23 juli 2024

NRC versus bunq

ECLI:NL:RBAMS:2024:4479
Rechtbank Amsterdam
Gemachtigde eiser BUNQ B.V.: mr. Chr.A. Alberdingk Thijm en mr. A.D. van Lunteren
Gemachtigde gedaagde MEDIAHUIS NRC B.V.: mr. J.P. van den Brink en mr. L. Oranje
Rechter: mr. E.A. Messer, nevenfunctie Voorzitter Tuchtcommissie Banken
Griffier: mr. L. Oostinga

In een democratische rechtsstaat is de pers de vierde onafhankelijke macht; de pers legt bloot wat er niet deugt en wat er fout gaat.

In NRC zijn meerdere negatieve artikelen verschenen over bunq waarbij rancuneuze, geanonimiseerde ex-medewerkers en teleurgestelde klanten aan het woord zijn gelaten.
In het laatste artikel zijn namen van medewerkers te herleiden en bunq heeft tevergeefs gevraagd om de namen te verwijderen. Ali Niknam daarover: "Het kan niet zo zijn dat de krant iedereen die weigert mee te werken dan maar met naam noemt en dan ook nog eens selectief citeert."


De feiten

"2.16. In een brief van 27 juni 2024 heeft de advocaat van Bunq NRC gesommeerd om de namen in het artikel te anonimiseren, de Slack-discussie te verwijderen en bepaalde feitelijke onjuistheden in het artikel te corrigeren."
Met een termijn tot 28 juni 14:00 uur.

"2.17. In een e-mail van 1 juli 2024 heeft NRC aan de advocaat van Bunq laten weten dat zij, hoewel het gebruik daarvan haar vrij stond, de gebruikersnamen uit de Slack-discussie heeft verwijderd uit het online artikel"
Omdat NRC geen gehoor gaf aan de sommatie heeft bunq NRC op 1 juli 2024 gedagvaard. Of laten weten dat zij overging tot dagvaarding.
N.B. Tussen dagvaarding en zitting dienen minimaal 7 dagen te zitten. De zitting was op 9 juli en dan kom je uit op 1 juli.

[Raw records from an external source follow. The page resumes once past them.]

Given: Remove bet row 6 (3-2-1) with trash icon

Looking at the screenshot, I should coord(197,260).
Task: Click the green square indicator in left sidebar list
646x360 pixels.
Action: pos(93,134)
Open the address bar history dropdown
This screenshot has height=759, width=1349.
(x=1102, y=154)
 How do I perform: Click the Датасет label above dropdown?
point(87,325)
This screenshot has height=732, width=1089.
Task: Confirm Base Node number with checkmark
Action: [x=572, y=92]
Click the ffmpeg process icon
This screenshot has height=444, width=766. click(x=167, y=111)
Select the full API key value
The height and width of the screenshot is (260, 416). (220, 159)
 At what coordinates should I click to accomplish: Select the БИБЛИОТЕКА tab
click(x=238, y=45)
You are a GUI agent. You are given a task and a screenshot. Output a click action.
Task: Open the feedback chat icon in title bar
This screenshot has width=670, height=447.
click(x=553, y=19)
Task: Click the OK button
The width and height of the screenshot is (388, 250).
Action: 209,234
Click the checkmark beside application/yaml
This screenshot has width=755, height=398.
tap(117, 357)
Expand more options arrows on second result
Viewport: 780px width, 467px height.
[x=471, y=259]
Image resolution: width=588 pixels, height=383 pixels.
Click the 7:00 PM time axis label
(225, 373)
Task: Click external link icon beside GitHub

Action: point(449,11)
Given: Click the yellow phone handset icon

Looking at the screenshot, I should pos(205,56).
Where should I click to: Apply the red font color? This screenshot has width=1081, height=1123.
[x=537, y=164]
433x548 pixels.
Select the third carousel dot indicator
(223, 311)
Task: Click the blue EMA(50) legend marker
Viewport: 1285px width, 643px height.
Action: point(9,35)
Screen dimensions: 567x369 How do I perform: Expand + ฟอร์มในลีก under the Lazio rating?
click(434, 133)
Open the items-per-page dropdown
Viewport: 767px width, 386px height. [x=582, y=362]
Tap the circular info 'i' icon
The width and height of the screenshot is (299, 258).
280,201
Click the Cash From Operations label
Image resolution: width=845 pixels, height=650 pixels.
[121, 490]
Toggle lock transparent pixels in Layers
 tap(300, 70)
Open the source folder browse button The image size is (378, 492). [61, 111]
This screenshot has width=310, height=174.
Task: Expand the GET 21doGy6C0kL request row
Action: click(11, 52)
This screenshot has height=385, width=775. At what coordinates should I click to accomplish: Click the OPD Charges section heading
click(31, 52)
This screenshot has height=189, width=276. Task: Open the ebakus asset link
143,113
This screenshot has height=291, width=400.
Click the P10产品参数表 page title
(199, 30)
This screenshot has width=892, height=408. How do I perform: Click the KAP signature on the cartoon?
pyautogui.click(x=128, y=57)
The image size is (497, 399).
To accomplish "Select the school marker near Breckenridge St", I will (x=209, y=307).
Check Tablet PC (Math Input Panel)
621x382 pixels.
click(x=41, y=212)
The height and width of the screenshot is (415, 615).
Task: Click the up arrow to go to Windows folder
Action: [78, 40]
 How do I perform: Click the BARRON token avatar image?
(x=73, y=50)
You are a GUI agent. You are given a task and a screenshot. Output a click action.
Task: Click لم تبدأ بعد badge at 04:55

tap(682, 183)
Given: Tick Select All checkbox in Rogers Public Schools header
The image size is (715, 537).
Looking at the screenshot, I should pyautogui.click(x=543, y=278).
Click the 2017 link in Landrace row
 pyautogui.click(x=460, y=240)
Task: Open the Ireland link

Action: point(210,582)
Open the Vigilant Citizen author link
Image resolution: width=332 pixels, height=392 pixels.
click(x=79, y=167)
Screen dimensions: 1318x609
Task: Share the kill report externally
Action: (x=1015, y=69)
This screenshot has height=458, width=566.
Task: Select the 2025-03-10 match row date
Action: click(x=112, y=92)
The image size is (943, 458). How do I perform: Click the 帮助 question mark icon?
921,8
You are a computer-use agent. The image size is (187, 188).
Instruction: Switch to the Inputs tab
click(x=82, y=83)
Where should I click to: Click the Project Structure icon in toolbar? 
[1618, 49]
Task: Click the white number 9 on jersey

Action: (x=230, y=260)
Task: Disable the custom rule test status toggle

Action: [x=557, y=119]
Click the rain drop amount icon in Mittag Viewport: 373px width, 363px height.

In het vonnis staat echter: "bij dagvaarding op verkorte termijn van 3 juli 2024".

"2.18. Bij e-mails/brieven van 8 juli 2024 heeft de advocaat van NRC de Wayback Machine en het Internet Archive verzocht de oorspronkelijke versie van het artikel van 26 juni 2024 uit het archief te verwijderen."


De vordering

"3.1. Bunq vordert – samengevat en na wijziging van eis – bij vonnis uitvoerbaar bij voorraad:

I. NRC te bevelen om namen van (oud-)medewerkers uit haar artikelen via welk medium dan ook en op welke wijze dan ook, te verwijderen en verwijderd te houden;"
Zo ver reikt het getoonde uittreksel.